WHAT THE TASK REQUIRES: Can you repeat every row below, substituting "Display" for "Viewport" and leaving everything else untouched?

◇ ◇ ◇ ◇ ◇ ◇ ◇

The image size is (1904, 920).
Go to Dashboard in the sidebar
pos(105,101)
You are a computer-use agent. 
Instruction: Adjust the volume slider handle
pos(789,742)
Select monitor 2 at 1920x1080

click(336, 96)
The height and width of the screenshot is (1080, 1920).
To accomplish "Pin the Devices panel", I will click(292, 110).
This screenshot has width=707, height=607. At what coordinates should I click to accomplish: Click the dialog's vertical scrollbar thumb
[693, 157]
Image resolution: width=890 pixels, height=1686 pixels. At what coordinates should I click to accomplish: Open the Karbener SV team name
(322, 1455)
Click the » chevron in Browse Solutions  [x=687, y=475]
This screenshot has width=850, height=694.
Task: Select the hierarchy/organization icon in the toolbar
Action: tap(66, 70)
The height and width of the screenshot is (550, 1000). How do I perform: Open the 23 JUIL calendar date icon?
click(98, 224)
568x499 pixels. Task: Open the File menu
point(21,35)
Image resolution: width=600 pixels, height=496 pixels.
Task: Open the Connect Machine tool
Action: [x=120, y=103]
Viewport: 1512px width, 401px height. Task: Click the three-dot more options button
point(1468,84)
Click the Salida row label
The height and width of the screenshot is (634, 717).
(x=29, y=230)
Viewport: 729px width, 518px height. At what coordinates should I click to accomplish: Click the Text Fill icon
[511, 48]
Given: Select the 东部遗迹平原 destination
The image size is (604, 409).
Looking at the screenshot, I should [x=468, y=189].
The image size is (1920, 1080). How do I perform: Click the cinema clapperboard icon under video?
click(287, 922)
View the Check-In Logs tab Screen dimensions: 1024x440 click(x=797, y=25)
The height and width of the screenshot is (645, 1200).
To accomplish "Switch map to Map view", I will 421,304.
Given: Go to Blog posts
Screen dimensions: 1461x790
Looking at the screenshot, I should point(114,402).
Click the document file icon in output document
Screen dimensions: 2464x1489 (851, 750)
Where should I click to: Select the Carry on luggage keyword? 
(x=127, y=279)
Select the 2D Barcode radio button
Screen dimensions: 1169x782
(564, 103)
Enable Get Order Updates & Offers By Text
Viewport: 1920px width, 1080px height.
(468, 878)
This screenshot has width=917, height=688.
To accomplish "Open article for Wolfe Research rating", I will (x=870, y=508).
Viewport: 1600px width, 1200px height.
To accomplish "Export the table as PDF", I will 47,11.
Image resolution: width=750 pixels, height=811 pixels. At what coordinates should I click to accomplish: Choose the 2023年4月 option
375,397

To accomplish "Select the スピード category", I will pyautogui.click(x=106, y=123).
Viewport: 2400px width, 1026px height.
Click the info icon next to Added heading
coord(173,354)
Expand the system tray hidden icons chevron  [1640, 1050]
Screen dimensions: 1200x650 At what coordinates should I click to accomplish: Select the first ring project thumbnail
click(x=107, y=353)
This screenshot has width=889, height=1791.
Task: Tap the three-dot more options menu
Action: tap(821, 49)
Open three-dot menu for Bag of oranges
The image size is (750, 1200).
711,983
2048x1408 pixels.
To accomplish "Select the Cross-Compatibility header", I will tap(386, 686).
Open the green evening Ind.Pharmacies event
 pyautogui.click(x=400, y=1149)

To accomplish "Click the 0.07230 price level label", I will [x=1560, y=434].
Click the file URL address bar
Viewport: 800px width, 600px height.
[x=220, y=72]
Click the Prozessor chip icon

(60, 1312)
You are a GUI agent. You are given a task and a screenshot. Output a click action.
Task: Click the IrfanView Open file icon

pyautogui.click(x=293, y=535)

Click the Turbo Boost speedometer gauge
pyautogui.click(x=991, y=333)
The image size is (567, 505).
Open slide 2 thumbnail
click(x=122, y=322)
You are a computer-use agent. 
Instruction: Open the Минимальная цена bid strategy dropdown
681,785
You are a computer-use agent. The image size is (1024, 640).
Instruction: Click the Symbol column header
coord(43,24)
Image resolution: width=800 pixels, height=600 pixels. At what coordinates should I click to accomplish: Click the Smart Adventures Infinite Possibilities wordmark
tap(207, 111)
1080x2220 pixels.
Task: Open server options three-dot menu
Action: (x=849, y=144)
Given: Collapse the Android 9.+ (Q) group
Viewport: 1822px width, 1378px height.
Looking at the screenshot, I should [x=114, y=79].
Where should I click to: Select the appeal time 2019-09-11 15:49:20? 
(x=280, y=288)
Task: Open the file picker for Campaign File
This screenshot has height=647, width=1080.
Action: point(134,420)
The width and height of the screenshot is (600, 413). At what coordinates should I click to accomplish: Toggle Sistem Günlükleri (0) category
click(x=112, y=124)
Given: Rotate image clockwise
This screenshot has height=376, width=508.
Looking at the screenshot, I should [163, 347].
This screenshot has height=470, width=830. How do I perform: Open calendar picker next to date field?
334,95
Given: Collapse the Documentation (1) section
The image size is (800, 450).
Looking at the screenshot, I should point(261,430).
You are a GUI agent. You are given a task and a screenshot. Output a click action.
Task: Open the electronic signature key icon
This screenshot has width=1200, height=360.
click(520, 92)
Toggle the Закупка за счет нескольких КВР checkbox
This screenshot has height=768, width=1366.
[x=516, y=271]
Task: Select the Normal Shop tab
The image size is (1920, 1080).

◇ ◇ ◇ ◇ ◇ ◇ ◇

SOLUTION:
The image size is (1904, 920).
Go to Dashboard in the sidebar
pos(105,101)
You are a computer-use agent. 
Instruction: Adjust the volume slider handle
pos(789,742)
Select monitor 2 at 1920x1080

click(336, 96)
The height and width of the screenshot is (1080, 1920).
To accomplish "Pin the Devices panel", I will click(292, 110).
This screenshot has width=707, height=607. At what coordinates should I click to accomplish: Click the dialog's vertical scrollbar thumb
[693, 157]
Image resolution: width=890 pixels, height=1686 pixels. At what coordinates should I click to accomplish: Open the Karbener SV team name
(322, 1455)
Click the » chevron in Browse Solutions  [x=687, y=475]
This screenshot has width=850, height=694.
Task: Select the hierarchy/organization icon in the toolbar
Action: tap(66, 70)
The height and width of the screenshot is (550, 1000). How do I perform: Open the 23 JUIL calendar date icon?
click(98, 224)
568x499 pixels. Task: Open the File menu
point(21,35)
Image resolution: width=600 pixels, height=496 pixels.
Task: Open the Connect Machine tool
Action: [x=120, y=103]
Display: 1512px width, 401px height. Task: Click the three-dot more options button
point(1468,84)
Click the Salida row label
The height and width of the screenshot is (634, 717).
(x=29, y=230)
Display: 729px width, 518px height. At what coordinates should I click to accomplish: Click the Text Fill icon
[511, 48]
Given: Select the 东部遗迹平原 destination
The image size is (604, 409).
Looking at the screenshot, I should [x=468, y=189].
The image size is (1920, 1080). How do I perform: Click the cinema clapperboard icon under video?
click(287, 922)
View the Check-In Logs tab Screen dimensions: 1024x440 click(x=797, y=25)
The height and width of the screenshot is (645, 1200).
To accomplish "Switch map to Map view", I will 421,304.
Given: Go to Blog posts
Screen dimensions: 1461x790
Looking at the screenshot, I should point(114,402).
Click the document file icon in output document
Screen dimensions: 2464x1489 (851, 750)
Where should I click to: Select the Carry on luggage keyword? 
(x=127, y=279)
Select the 2D Barcode radio button
Screen dimensions: 1169x782
(564, 103)
Enable Get Order Updates & Offers By Text
Display: 1920px width, 1080px height.
(468, 878)
This screenshot has width=917, height=688.
To accomplish "Open article for Wolfe Research rating", I will (x=870, y=508).
Display: 1600px width, 1200px height.
To accomplish "Export the table as PDF", I will 47,11.
Image resolution: width=750 pixels, height=811 pixels. At what coordinates should I click to accomplish: Choose the 2023年4月 option
375,397

To accomplish "Select the スピード category", I will pyautogui.click(x=106, y=123).
Display: 2400px width, 1026px height.
Click the info icon next to Added heading
coord(173,354)
Expand the system tray hidden icons chevron  [1640, 1050]
Screen dimensions: 1200x650 At what coordinates should I click to accomplish: Select the first ring project thumbnail
click(x=107, y=353)
This screenshot has width=889, height=1791.
Task: Tap the three-dot more options menu
Action: tap(821, 49)
Open three-dot menu for Bag of oranges
The image size is (750, 1200).
711,983
2048x1408 pixels.
To accomplish "Select the Cross-Compatibility header", I will tap(386, 686).
Open the green evening Ind.Pharmacies event
 pyautogui.click(x=400, y=1149)

To accomplish "Click the 0.07230 price level label", I will [x=1560, y=434].
Click the file URL address bar
Display: 800px width, 600px height.
[x=220, y=72]
Click the Prozessor chip icon

(60, 1312)
You are a GUI agent. You are given a task and a screenshot. Output a click action.
Task: Click the IrfanView Open file icon

pyautogui.click(x=293, y=535)

Click the Turbo Boost speedometer gauge
pyautogui.click(x=991, y=333)
The image size is (567, 505).
Open slide 2 thumbnail
click(x=122, y=322)
You are a computer-use agent. 
Instruction: Open the Минимальная цена bid strategy dropdown
681,785
You are a computer-use agent. The image size is (1024, 640).
Instruction: Click the Symbol column header
coord(43,24)
Image resolution: width=800 pixels, height=600 pixels. At what coordinates should I click to accomplish: Click the Smart Adventures Infinite Possibilities wordmark
tap(207, 111)
1080x2220 pixels.
Task: Open server options three-dot menu
Action: (x=849, y=144)
Given: Collapse the Android 9.+ (Q) group
Display: 1822px width, 1378px height.
Looking at the screenshot, I should [x=114, y=79].
Where should I click to: Select the appeal time 2019-09-11 15:49:20? 
(x=280, y=288)
Task: Open the file picker for Campaign File
This screenshot has height=647, width=1080.
Action: point(134,420)
The width and height of the screenshot is (600, 413). At what coordinates should I click to accomplish: Toggle Sistem Günlükleri (0) category
click(x=112, y=124)
Given: Rotate image clockwise
This screenshot has height=376, width=508.
Looking at the screenshot, I should [163, 347].
This screenshot has height=470, width=830. How do I perform: Open calendar picker next to date field?
334,95
Given: Collapse the Documentation (1) section
The image size is (800, 450).
Looking at the screenshot, I should point(261,430).
You are a GUI agent. You are given a task and a screenshot. Output a click action.
Task: Open the electronic signature key icon
This screenshot has width=1200, height=360.
click(520, 92)
Toggle the Закупка за счет нескольких КВР checkbox
This screenshot has height=768, width=1366.
[x=516, y=271]
Task: Select the Normal Shop tab
The image size is (1920, 1080).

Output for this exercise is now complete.